Zero-copy BPF buffer implementation
-----------------------------------

Reduce the number of system calls, copies, and even context switches in BPF
by adding shared memory buffers between userspace and the kernel.  Processes
select zero-copy buffer mode, "donate" two buffers to the kernel, which are
used in place of the two kernel memory buffers in BPF.  The process uses a
shared memory interface to check for new data and acknowledge buffers, but
can also use an ioctl to force early rotation of a buffer before it is full
(timeout), and select()/poll()/kevent() to wait for a buffer to fill.  This
API allows the number of system calls used to access BPF data to go to zero
as the load increases.

This implementation was created by Robert N. M. Watson under contract to
Seccuris Inc., in collaboration with Christian S. J. Peron of Seccuris Inc,
and has been released under a two-clause BSD license.

Building
--------

Untar the tarball and drop the new src/ files into your src/ tree; this
should consist of two new .c files and two new .h files in src/sys/net/.

Apply the patch, which should modify a number of files in the kernel,
especially src/sys/net and src/sys/conf, as well as in contrib/libpcap in
order to teach the pcap library how to use zero-copy buffers.

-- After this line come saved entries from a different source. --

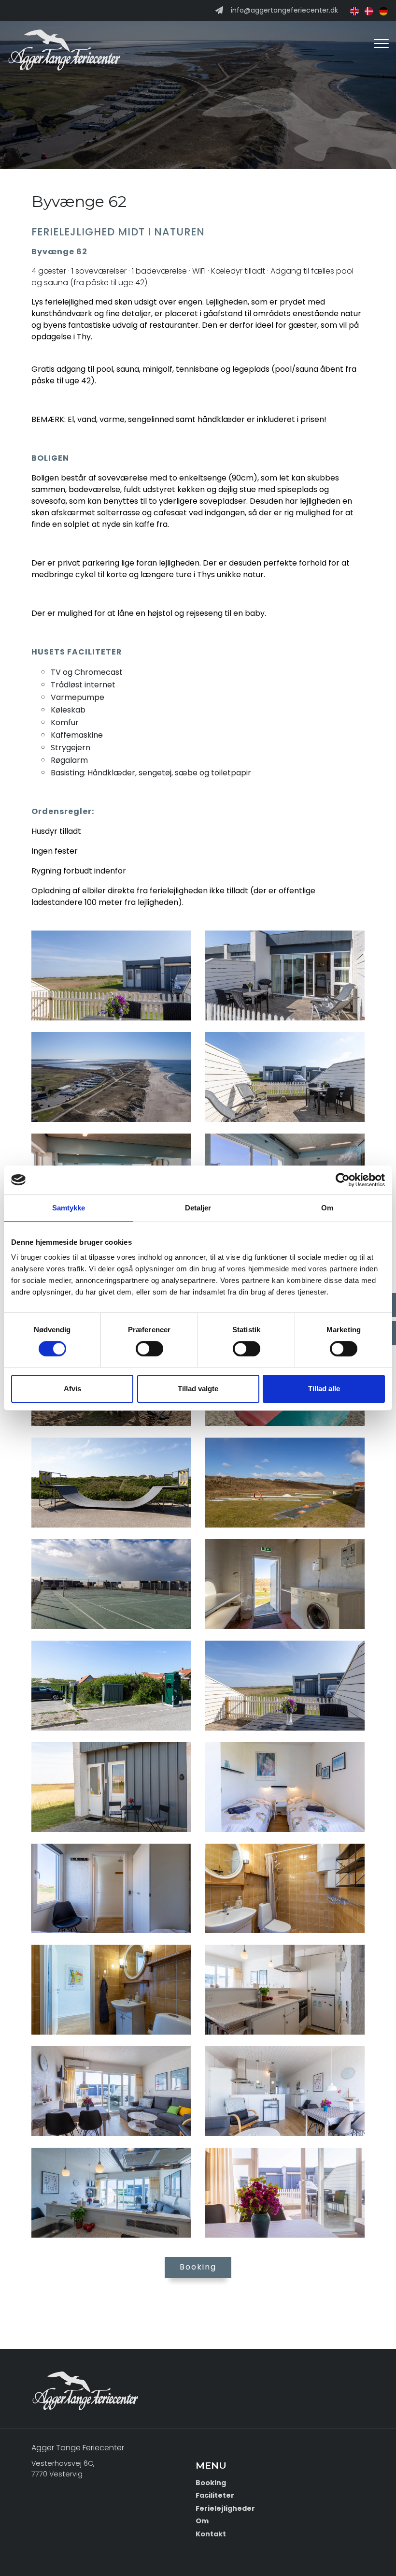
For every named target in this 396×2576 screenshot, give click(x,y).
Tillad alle (324, 1388)
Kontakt (211, 2534)
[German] (381, 10)
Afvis (72, 1388)
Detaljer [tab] (198, 1208)
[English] (352, 10)
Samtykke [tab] (68, 1208)
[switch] (149, 1348)
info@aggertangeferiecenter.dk (284, 10)
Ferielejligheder (225, 2508)
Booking (198, 2266)
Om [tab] (327, 1208)
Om (202, 2521)
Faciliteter (215, 2495)
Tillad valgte (198, 1388)
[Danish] (367, 10)
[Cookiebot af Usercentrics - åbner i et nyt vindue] (342, 1180)
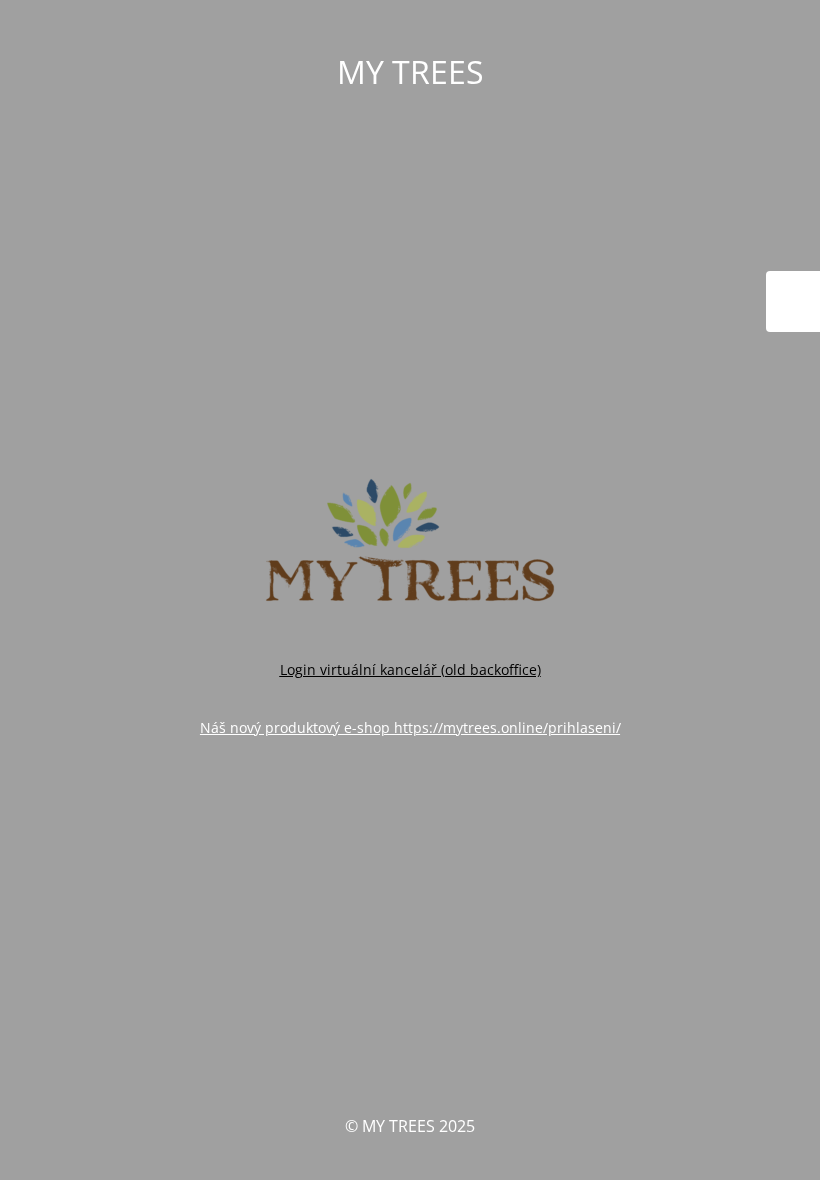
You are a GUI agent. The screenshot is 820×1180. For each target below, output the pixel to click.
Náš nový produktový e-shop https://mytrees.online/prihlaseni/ (410, 727)
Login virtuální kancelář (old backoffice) (410, 669)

Build a fresh kernel and install it; build and install a fresh libpcap.

A new sysctl will be present, net.bpf.zerocopy_enable -- when it is set to 1
all new BPF sessions created by libpcap will use zero-copy support.  If set
to 0, new sessions will use buffered reads.  The BPF_ZEROCOPY kernel option
and  BPF_ZERO_COPY/BPF_ZEROCOPY environmental variables used in earlier
prototypes have now been removed in favour of this run-time configuration
model.

Notes
-----

You can learn more about this implementation by looking at the slides from
BSDCan 2007:

  http://www.watson.org/~robert/freebsd/2007bsdcan/20070517-devsummit-zerocopybpf.pdf

src/libpcap/pcap-bpf.c has a relative include that needs to be changed to an
absolute include before it can be committed.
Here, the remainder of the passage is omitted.